Seminar 4 –
Intervention
Peter Wilson:
RMIT University, Melbourne, Australia
Shaping up movement intervention research
This paper examines the status of movement intervention research in DCD and proposes an alternative approach. I start with a brief historical overview of past research, highlighting what we have learned about DCD through conventional treatment methodologies. Essentially, we know that most treatment regimes involving performance of functional skills under different task and instructional conditions result in mild-to-moderate effect sizes, with limited evidence for generalisation across skill domains. Thus, training effects tend to be task-specific. As well, since all such studies involve a level of mediated instruction, the suggestion is that cognitive-affective components of treatment are important to remediation. We also know that a process-oriented solution for DCD has remained elusive. Treatment effects for SI Training and kinaesthetic training, for example, are negligible across studies.
Following on from my earlier presentation at the 2nd ESRC Seminar on DCD, I argue that treatment studies need to be better informed by current models of motor control and development. Intervention needs to transcend some of the traditional assumptions of clinical theory and the information processing approach, both of which have dominated thinking for several decades. The level(s) at which intervention is directed will really depend on how sophisticated our guiding model of (atypical) motor development is. The model of choice should be theoretically-principled, acknowledge the interplay between mechanism and process, be sensitive to developmental processes of change, and flexible enough to cater for individual differences in presentation, learning style and progression. The systems approach correctly conceptualises movement as an embodied phenomenon, shuns the artificial distinction between cognitive and motor function, and supports a multi-level analysis of movement skill.

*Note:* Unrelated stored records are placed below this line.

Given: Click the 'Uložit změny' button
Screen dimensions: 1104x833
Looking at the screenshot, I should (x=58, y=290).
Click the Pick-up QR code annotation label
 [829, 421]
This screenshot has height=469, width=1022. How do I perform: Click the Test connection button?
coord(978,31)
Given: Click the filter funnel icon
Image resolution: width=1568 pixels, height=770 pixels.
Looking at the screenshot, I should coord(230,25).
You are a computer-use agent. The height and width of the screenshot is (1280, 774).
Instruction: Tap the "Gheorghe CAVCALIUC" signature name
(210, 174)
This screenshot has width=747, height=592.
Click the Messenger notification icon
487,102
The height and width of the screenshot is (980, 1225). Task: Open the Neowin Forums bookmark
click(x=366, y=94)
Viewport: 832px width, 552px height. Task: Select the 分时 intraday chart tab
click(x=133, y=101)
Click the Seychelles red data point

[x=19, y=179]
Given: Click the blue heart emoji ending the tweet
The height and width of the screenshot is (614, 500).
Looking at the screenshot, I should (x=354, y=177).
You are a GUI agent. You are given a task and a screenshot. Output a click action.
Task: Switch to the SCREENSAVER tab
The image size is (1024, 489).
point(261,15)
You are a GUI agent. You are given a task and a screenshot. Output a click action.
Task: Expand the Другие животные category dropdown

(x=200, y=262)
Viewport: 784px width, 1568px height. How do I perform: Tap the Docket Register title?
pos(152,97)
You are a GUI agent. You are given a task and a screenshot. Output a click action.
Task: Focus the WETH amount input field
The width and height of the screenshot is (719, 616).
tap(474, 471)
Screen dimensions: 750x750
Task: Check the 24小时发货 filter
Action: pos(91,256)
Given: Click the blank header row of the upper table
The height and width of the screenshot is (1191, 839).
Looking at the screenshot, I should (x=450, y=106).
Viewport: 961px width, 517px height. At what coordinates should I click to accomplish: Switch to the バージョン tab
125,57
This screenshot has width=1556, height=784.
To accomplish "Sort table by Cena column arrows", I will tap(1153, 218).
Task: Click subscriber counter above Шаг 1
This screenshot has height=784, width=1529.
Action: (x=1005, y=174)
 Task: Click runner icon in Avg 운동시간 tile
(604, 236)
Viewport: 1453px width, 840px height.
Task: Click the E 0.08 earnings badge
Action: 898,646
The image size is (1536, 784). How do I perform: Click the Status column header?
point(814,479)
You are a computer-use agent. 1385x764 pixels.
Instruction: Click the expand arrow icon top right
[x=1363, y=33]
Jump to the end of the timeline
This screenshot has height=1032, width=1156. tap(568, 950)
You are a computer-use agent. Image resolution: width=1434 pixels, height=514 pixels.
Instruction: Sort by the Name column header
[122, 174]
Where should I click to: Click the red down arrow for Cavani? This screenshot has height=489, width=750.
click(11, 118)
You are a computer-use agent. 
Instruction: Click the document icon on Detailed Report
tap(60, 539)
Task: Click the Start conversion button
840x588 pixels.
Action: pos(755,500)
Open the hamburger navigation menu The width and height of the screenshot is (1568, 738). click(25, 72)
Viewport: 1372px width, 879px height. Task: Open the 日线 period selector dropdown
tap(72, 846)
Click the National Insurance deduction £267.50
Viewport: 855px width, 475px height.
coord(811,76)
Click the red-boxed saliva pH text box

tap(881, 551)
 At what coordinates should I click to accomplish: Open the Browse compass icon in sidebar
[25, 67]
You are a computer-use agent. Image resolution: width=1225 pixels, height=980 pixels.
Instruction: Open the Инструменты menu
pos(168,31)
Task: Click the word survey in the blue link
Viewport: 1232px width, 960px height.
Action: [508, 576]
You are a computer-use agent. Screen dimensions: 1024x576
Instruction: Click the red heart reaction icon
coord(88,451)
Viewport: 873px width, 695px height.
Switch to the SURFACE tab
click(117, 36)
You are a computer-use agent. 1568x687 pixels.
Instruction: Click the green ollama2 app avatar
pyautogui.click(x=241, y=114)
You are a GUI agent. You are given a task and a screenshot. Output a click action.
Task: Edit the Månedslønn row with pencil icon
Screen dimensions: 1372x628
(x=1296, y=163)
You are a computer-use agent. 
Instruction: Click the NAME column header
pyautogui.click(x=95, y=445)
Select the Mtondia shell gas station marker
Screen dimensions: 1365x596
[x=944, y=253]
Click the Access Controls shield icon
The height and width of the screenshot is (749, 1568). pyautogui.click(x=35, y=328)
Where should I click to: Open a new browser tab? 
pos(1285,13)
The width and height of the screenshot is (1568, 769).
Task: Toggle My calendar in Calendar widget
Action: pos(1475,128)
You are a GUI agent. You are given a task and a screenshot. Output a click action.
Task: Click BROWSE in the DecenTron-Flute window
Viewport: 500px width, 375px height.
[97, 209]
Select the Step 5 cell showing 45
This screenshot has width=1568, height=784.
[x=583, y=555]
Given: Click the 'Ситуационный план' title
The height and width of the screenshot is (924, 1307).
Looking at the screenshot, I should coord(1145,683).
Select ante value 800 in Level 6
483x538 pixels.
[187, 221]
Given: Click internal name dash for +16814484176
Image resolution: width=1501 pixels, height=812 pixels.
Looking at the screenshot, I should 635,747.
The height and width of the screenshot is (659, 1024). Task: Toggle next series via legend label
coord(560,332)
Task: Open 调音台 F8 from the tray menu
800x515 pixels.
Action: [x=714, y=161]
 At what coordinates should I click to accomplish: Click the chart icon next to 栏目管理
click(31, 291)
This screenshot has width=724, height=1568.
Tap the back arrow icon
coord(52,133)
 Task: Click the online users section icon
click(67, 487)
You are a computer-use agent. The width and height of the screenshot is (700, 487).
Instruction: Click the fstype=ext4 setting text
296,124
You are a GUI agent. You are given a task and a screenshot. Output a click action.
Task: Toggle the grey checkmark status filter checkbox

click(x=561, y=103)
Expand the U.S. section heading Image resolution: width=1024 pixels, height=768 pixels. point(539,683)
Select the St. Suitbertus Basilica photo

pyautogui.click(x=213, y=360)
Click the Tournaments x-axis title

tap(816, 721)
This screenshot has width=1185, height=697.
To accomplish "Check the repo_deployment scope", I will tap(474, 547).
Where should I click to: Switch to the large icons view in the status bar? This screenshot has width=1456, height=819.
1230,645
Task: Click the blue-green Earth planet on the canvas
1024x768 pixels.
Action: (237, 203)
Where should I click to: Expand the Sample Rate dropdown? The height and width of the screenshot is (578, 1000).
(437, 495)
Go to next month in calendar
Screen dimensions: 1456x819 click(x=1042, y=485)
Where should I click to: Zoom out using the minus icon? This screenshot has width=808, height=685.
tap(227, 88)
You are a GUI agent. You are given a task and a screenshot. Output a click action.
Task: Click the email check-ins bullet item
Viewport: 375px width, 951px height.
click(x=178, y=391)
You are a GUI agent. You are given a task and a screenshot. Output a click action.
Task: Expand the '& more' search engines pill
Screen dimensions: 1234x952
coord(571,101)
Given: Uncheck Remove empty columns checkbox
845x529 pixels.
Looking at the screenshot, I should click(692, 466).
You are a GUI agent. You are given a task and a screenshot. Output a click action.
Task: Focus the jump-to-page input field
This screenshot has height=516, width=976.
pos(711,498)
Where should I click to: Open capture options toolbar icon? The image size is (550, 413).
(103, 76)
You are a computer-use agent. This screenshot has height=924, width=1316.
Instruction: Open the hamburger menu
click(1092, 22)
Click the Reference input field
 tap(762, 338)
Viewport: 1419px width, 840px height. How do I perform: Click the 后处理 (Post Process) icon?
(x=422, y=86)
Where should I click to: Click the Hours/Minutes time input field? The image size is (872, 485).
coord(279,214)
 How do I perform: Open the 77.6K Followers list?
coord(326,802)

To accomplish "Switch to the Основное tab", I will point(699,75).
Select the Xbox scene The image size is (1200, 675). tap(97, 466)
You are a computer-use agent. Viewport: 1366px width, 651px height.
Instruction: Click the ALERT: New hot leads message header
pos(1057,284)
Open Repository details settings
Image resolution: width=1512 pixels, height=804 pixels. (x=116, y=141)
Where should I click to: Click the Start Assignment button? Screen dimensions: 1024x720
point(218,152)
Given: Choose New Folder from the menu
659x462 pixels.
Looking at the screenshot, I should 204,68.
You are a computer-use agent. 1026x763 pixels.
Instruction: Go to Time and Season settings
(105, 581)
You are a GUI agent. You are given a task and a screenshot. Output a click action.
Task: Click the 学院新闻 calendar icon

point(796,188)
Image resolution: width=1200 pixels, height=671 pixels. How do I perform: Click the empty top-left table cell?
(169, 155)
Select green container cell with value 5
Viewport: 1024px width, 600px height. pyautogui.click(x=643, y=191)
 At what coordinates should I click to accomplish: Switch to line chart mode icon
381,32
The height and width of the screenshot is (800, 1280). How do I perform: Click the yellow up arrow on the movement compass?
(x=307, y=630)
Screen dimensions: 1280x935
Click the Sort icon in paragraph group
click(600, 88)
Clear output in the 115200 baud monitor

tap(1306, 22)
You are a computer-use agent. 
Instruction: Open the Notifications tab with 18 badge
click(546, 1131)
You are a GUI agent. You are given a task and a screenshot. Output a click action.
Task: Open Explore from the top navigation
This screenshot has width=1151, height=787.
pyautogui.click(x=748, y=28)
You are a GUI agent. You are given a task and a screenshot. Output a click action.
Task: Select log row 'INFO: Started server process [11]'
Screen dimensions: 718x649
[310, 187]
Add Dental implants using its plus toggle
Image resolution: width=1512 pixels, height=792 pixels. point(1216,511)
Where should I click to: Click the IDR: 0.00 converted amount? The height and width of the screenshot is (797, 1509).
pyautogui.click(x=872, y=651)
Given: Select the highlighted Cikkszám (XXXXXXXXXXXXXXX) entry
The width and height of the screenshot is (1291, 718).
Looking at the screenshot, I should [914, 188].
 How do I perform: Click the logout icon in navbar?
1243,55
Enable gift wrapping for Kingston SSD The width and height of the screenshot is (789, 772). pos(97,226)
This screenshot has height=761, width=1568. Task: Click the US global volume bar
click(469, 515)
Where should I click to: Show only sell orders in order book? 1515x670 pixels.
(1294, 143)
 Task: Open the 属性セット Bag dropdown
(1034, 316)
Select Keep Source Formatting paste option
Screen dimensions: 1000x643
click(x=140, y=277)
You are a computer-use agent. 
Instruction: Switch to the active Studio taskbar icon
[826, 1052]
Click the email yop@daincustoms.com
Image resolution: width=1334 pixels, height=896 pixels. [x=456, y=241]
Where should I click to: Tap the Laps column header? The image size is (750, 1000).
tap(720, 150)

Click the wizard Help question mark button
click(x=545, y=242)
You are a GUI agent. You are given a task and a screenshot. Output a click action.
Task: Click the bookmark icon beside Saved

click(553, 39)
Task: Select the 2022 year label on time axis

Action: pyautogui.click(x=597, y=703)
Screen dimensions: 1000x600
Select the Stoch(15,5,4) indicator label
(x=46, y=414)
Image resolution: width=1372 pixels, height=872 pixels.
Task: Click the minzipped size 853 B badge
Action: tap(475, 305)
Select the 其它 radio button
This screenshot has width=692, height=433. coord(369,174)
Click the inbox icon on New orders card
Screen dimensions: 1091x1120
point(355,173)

Task-specific approaches to training do, however, neglect top-down control of action and the specification of universal neuromotor constraints. The cognitive neuroscience perspective can fill this void by mapping (emerging) brain systems that support movement over the course of development. One of the aims of this approach is to identify immaturities in neurocognitive function that might constrain the development of movement skill. Interventions might then be developed to stimulate those (underlying) brain systems that show immaturity, encouraging appropriate integration or differentiation of processing. Using this approach, internal modelling of movement is one hypothesis our research group has developed to account for poor coordination in children.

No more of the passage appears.